Was ist das, eine Verbindungsbrücke?

Vielleicht fragen Sie sich, was sind das für Verbindungsbrücken, von denen in der Schule die Rede ist? Werden in der Schule bauliche Maßnahmen durchgeführt? Nein!

Es wird nicht gebaut, sondern viel mehr verbunden, was getrennt wurde.

Die Schüler*innen und auch die Lehrkräfte haben durch die Teilung der Klassen in A und B Gruppen Trennungen und Einschnitte in ihrem schulischen Alltag erfahren. Dies lässt sich nicht ignorieren! Diese Teilung ist allen Beteiligten nicht leicht gefallen. Sie stellt einen Verlust einer Klassenhälfte dar. Zwei Hälften wurden getrennt, die teilweise schon über mehrere Jahre miteinander vertraut waren. Die Kinder fragten sich: Plötzlich sitzt mein*e Freund*in nicht mehr mit mir in einem Klassenraum. Wann sehe ich sie/ihn wieder? Wie geht es ihr/ihm? Diese und ähnliche Fragen beschäftigen Kinder in ihrem aktuellen Schulalltag.

Was sind das für Gefühle und Unsicherheiten, die diese Trennung mit sich bringt? Wie kann den Kindern in dieser Situation mit ihren Gefühlen und Bedürfnissen entsprochen werden?

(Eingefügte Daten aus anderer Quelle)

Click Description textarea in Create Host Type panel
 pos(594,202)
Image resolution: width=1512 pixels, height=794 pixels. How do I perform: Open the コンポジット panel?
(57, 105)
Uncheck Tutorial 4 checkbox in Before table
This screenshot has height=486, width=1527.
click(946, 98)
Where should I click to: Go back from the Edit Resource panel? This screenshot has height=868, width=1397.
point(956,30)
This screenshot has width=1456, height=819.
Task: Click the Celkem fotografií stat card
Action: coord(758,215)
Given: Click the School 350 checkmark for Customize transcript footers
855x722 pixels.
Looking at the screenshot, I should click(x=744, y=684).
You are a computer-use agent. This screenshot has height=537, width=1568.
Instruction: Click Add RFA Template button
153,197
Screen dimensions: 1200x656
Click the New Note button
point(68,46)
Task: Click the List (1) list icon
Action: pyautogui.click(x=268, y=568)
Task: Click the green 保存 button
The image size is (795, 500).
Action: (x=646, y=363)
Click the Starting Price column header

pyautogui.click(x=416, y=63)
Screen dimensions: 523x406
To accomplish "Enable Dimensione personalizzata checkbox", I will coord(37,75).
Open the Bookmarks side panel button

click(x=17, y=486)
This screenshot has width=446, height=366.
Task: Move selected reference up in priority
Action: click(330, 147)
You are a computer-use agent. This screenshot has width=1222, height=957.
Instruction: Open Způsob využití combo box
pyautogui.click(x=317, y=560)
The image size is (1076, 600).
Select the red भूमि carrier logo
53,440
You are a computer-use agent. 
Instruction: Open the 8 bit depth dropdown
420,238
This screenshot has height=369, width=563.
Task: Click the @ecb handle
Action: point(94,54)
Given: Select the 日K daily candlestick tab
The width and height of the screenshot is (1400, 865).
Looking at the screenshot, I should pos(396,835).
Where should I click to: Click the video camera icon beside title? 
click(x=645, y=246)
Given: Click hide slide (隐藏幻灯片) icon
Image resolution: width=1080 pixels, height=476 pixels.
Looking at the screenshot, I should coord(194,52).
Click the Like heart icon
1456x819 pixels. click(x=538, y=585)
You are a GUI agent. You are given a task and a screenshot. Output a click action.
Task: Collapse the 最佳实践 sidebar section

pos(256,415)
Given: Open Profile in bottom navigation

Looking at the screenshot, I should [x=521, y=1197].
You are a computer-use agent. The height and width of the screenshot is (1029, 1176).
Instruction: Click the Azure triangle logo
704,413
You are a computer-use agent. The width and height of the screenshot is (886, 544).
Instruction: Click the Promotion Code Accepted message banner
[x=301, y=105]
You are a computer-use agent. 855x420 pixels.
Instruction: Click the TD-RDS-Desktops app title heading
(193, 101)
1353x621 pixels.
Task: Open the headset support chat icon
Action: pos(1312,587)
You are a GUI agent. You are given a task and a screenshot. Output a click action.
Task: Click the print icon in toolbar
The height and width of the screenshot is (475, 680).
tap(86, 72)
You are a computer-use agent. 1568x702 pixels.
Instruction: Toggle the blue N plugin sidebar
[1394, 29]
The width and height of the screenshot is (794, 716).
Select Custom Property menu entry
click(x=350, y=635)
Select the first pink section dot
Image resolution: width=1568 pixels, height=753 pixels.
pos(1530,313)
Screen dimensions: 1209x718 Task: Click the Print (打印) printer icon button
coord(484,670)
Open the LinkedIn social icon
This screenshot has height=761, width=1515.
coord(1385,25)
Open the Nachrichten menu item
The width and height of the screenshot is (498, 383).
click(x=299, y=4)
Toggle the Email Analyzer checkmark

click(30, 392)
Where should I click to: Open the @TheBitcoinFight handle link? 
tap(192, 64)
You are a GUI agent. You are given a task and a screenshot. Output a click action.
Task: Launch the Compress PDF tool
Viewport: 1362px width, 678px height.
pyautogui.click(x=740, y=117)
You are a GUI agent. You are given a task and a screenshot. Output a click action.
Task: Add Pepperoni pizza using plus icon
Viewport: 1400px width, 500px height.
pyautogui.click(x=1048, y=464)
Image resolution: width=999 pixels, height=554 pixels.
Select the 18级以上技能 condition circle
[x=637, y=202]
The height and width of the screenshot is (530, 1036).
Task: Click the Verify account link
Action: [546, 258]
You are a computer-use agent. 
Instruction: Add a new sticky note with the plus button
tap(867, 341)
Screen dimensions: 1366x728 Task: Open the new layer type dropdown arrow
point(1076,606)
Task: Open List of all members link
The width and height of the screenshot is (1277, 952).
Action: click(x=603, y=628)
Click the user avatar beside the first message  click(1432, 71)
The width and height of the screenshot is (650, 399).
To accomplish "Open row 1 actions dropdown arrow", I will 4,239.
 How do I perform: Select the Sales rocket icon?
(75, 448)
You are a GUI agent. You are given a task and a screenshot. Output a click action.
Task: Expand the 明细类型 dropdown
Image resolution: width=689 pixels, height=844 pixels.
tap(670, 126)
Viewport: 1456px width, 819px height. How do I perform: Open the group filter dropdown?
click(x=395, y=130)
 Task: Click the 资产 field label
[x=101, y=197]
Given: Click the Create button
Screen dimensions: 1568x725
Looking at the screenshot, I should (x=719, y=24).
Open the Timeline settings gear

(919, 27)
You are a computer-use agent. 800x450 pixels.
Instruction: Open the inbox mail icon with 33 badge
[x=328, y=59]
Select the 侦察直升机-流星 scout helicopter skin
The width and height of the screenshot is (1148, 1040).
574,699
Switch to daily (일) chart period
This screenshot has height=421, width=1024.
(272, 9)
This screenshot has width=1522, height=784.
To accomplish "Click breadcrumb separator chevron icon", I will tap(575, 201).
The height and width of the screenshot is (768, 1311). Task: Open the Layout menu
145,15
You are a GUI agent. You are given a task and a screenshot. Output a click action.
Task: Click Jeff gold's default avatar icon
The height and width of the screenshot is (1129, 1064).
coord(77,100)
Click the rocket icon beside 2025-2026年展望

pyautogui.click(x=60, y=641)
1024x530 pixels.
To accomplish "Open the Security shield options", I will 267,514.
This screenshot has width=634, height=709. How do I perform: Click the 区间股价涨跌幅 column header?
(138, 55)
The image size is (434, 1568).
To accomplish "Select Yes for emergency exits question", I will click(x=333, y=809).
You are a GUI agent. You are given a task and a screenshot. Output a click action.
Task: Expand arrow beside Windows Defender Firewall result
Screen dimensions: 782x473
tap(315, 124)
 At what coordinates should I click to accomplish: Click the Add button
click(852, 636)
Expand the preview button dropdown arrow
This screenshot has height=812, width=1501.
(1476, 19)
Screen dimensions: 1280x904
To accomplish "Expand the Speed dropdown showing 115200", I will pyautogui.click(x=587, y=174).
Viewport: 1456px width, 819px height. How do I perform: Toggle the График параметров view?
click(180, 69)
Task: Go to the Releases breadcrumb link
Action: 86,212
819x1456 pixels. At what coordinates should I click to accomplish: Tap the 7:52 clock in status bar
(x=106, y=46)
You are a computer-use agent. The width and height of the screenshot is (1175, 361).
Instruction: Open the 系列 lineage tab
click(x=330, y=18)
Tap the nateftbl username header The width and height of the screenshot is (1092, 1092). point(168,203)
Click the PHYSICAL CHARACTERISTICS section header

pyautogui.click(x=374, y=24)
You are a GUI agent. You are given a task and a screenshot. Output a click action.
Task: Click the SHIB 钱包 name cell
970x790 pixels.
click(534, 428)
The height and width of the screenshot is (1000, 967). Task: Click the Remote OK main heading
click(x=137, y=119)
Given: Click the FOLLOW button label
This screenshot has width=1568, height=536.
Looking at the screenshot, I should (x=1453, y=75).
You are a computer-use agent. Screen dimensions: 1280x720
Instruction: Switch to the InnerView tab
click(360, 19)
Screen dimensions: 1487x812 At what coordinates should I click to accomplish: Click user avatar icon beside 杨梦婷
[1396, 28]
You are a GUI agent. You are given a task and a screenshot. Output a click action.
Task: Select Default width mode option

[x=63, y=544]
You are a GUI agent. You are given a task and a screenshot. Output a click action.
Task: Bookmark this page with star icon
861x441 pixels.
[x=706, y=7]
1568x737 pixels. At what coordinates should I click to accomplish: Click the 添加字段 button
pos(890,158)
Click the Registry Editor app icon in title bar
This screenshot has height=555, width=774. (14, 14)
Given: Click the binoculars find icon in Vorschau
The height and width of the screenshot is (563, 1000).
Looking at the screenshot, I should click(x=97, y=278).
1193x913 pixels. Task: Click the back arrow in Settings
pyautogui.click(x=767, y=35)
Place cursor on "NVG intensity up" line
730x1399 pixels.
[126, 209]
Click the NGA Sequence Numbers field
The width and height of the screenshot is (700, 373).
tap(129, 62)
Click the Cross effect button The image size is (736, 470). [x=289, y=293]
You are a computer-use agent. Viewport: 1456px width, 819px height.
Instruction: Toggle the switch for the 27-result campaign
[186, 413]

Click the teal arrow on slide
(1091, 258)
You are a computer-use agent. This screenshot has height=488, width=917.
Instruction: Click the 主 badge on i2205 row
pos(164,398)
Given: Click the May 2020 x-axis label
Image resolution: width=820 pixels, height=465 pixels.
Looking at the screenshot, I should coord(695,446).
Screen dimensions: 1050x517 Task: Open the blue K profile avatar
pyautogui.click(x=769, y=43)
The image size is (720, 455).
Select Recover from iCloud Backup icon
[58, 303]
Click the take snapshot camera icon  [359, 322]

Die Schulsozialarbeit hat eine Verbindungsbrücke von der Gruppe A zur Gruppe B „gebaut“. Dabei handelt es sich um ein Plakat mit einer Brücke. Auf der einen Seiten der Brücke befindet sich ein Faschingsfoto der Gruppe A und auf der anderen Seite der Gruppe B. Mit dem Plakat wurden keine direkten Brücken gebaut, aber Verbindungsmöglichkeiten durch die symbolische „Verbindungsbrücke“ und den Postfächern der Gruppe A und B auf dem Plakat, geschaffen. Mit den Kindern wurde gemeinsam die ungewollte, aber notwendige Trennungssituation besprochen und wurden Ideen gesammelt, wie sie Verbindungen pflegen können.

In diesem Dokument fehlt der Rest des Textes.